The revolutionary idea behind Transformers: "Attention Is All You Need"

Scaled Dot-Product Attention

Attention(Q, K, V) = softmax(QK^T /√d_k)V

Q (Query)

"What am I looking for?" - The token asking for information

K (Key)

"What do I contain?" - Labels that queries match against

V (Value)

"Here's my content" - The actual information to retrieve

Interactive Visualization

Click on any input token to see how it attends to all other tokens. The beam thickness and color intensity represent attention weights. The matrix on the right shows all attention patterns.

How Attention Works

1
Project to Q, K, V
Each token is transformed into Query, Key, and Value vectors
2
Compute Attention Scores
Dot product between queries and keys measures similarity
3
Apply Softmax
Convert scores to probabilities that sum to 1
4
Weighted Sum of Values
Output is attention-weighted combination of value vectors

Types of Attention

Self-Attention

Each token attends to all tokens in the same sequence. Used in encoders like BERT.

Causal (Masked) Attention

Tokens can only attend to previous tokens. Used in decoders like GPT for autoregressive generation.

Cross-Attention

Queries from one sequence, Keys/Values from another. Used in encoder-decoder models for translation.

Multi-Head Attention

Instead of one attention function, Transformers use multiple attention heads in parallel.

Each head learns different relationship patterns:

Syntactic relationships (subject-verb)
Semantic similarity
Positional patterns
Coreference (pronouns to nouns)

# Multi-Head Attention

head_i = Attention(QW_i^Q, KW_i^K, VW_i^V)
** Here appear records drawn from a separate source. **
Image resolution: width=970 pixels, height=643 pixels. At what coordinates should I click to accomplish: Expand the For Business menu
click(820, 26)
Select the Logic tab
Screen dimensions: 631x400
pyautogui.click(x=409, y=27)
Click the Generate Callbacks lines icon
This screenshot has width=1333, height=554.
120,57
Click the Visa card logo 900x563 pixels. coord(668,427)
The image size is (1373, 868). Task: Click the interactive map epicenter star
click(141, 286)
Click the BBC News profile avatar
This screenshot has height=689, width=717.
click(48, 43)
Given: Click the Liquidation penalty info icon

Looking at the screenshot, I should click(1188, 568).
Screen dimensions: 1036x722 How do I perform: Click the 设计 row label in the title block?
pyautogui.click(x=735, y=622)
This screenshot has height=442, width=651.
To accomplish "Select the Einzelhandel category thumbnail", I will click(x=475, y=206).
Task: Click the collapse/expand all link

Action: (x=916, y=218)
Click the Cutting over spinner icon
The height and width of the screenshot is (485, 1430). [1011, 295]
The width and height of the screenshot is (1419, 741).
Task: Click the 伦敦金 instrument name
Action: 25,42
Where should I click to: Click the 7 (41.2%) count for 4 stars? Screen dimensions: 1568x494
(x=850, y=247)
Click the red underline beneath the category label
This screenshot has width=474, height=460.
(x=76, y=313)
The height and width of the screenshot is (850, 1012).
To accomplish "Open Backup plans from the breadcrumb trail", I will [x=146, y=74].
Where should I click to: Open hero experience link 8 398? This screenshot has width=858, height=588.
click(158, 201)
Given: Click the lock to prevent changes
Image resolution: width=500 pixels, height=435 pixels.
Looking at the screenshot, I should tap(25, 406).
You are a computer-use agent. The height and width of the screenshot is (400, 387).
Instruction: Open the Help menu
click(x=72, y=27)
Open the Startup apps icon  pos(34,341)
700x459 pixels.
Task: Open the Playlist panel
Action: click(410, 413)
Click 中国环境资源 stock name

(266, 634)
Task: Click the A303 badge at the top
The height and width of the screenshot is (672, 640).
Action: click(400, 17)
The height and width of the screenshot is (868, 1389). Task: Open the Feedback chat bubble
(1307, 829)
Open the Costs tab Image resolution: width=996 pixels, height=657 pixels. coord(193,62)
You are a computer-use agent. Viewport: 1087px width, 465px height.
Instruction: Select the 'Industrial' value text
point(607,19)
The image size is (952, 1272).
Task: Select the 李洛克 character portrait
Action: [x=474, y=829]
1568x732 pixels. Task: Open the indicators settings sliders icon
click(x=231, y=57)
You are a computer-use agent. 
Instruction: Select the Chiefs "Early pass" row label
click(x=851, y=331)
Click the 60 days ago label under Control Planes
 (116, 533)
MultiHead = Concat(head₁, ..., head_h)W^O

Typically h=8 or h=12 heads
d_k = d_model / h

Why Attention Revolutionized AI

🚀

Parallelization

Unlike RNNs, all positions can be computed simultaneously, enabling massive speedups on GPUs.

🔗

Long-Range Dependencies

Direct connections between any two positions, regardless of distance in the sequence.

🔍

Interpretability

Attention weights show what the model "looks at", providing insights into its reasoning.

📈

Scalability

Powers models from BERT (110M) to GPT-4 (1.7T+ parameters) with consistent architecture.